But as a matter of pure spite, let me just say that nothing I’ve read of Mr. Brooks’ new minimum opus changes my core opinion.  He’s got a gift for glib writing, the prose analogue to your easy-listening adult classics.  But in any attempt to sustain prose over the long haul…the cracks show.

Exhibit A.  The first two sentences of work:

“Recently I’ve been thinking about the difference between the résumé virtues and the eulogy virtues.  The résumé virtues are the ones you list on your résumé, the skills you bring to the job market and that contribute to external success.”

I’m sorry, but what tin ear, what grudge against English prosody, allowed these clunkers to pass?
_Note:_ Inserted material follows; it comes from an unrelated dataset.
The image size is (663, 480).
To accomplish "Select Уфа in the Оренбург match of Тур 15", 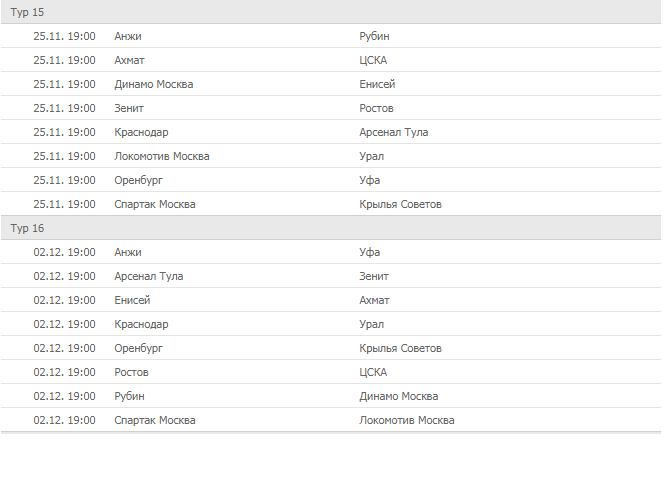I will point(370,180).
That’s the barker at the door, the first words one encounters while deciding whether to commit precious hours of one’s life into David Brooks’ care!  Such blunt repetition, the rhythmic fail of the second sentence, the parody of explanation — “résumé virtues are the ones you list on your résumé” — forsooth!  I never would have guessed!  Even if Brooks didn’t mind such clumsiness, where in the name of all that’s pasta was his editor?
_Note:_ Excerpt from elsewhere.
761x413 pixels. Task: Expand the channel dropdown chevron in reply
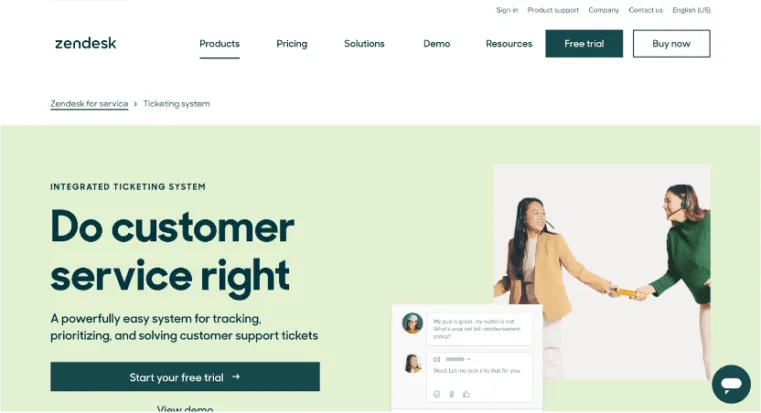[x=469, y=359]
Trivial, I know, and I’m hardly a without prose sins of my own to regret.  But as I read reviews that praise Brooks depth or countercultural mastery, it’s worth remembering passages like this one.  Brooks is not a great writer, and the reason isn’t that he can’t manipulate words well when he pays attention.  He clearly can.  Rather, it’s that such hack writing hints at the hack thinker putting cursor to phosphor.  Expressing bad thoughts clearly exposes their flaws…which can and hence must be elided in a fog of mediocre prose.  As here you see.

Bonus reading, which has the added benefit of showing what happens when villagers (even genuinely capable ones) review fellow villagers.  See, for example, Pico Iyer in last Sunday’s New York Times book review:

For every blurred piety here (“We are all ultimately saved by grace”), there’s a sentence that shames everything around it (“Philosophy is likely to be a tension between competing half-truths”).
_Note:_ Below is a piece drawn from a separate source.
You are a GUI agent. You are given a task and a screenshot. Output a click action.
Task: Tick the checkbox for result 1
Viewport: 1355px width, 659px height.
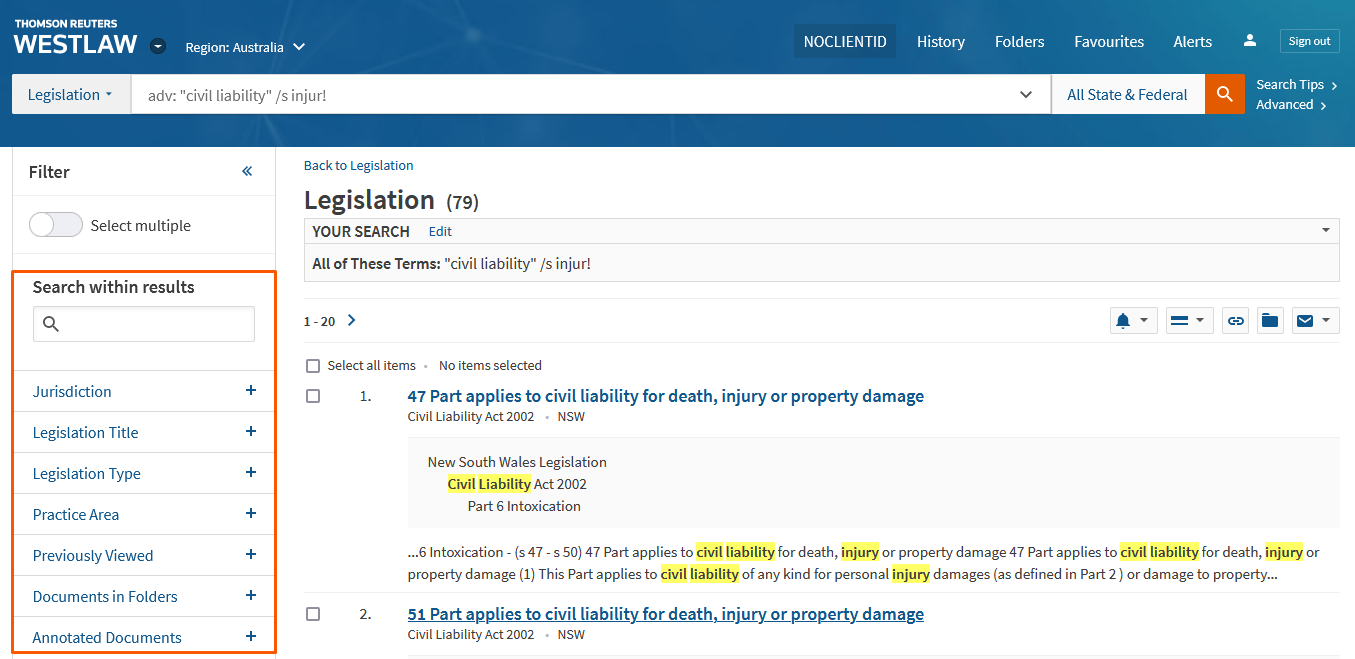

Umm. Iyer sees in that “Philosophy is likely to be…” a stunning epiphany, a sentence that puts mere piety to shame.  I see a nearly content-free assertion that undercuts itself by word three.  Seasoned Brooks’ readers will recognize the gambit:  in order to justify one of his famous and very often risible claimed dichotomies (resume virtues vs. eulogy virtues) he must impose his judgment on possible contradicting authorities.  Here, philosphy is drained of potency as it fights on the dubious ground of half-truths.  And just in case anyone calls him on it — this magisteral dictum is only “likely” — thus granting Brooks his ex cathdra authority while insulating him, just a bit, from any instance of reality failing to acknowledge his infallibility.

In other words:  this is pure Brooks, a seemingly epigrammatic heap of nonsense, structured to give him both the appearance of gnomic wisdom and plausible deniability.  And this his exceptionally friendly critic sees as masterful.

We need a new culture.

*I can make one prediction with a fair degree of confidence.  Shameless self-promotion to come much closer to the day.

Image:   John Constable, The Hay Wain, 1820-1821.

David Brooks Auditions For Graham Greene

January 30, 2015

 The Quiet American  is a marvelous book, or rather, it is one in which Greene’s utter disdain for the reckless incompetence of power gets a near perfect expression.  Take this snippet from near the end of the work:

Pyle said, “It’s awful.” He looked at the wet on his shoes and said in a sick voice, “What’s that?” “Blood,” I said. “Haven’t you ever seen it before?” He said, “I must get them cleaned before I see the Minister.” I don’t think he knew what he was saying. He was seeing a real war for the first time: he had punted down into Phat Diem in a kind of schoolboy dream, and anyway in his eyes soldiers didn’t count.

“You see what a drum of Diolacton can do,” I said, “in the wrong hands.” I forced him, with my hand on his shoulder, to look around. I said, “This is the hour when the place is always full of women and children-it’s the shopping hour. Why choose that of all hours?” He said weakly, “There was to have been a parade.” “And you hoped to catch a few colonels. But the parade was cancelled yesterday, Pyle.” “I didn’t know.”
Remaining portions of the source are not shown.